🗜️ GPU-Accelerated Compressed Collective Operations

Collective operations are essential building blocks in distributed applications, enabling efficient aggregation, distribution, or collection of data among multiple nodes. While these operations are critical for many applications, including machine learning and scientific computing, their performance can be heavily impacted by the large data volumes exchanged between nodes. One way to alleviate this bottleneck is by compressing the data before transmission, reducing communication overhead without compromising accuracy.

Recent works have explored compression techniques such as quantization, sparsification, and error-bounded lossy compression [1], but their integration into collective operations remains an open challenge.
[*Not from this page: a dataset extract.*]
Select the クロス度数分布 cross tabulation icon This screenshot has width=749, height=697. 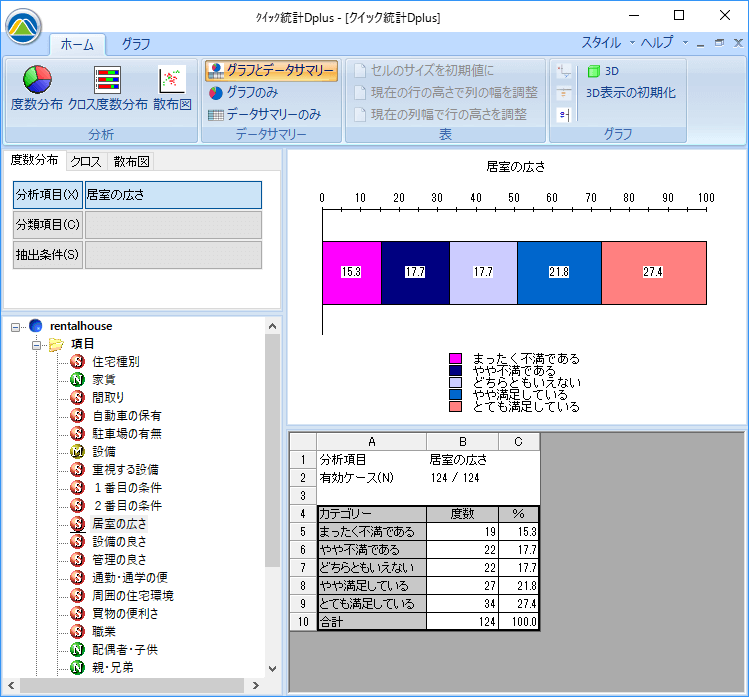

Further acceleration can be achieved by leveraging GPUs, which are already heavily used in many distributed workloads.

In this thesis, the student will design and implement GPU-accelerated compressed collective operations. The work will explore various compression approaches, including quantization, sparsification, and advanced techniques like error-bounded compression [1]. The implementation will be evaluated on a GPU cluster and compared against uncompressed collective operations to quantify the performance gains and trade-offs.

[1] gZCCL: Compression-Accelerated Collective Communication Framework for GPU Clusters - J. Huang et al.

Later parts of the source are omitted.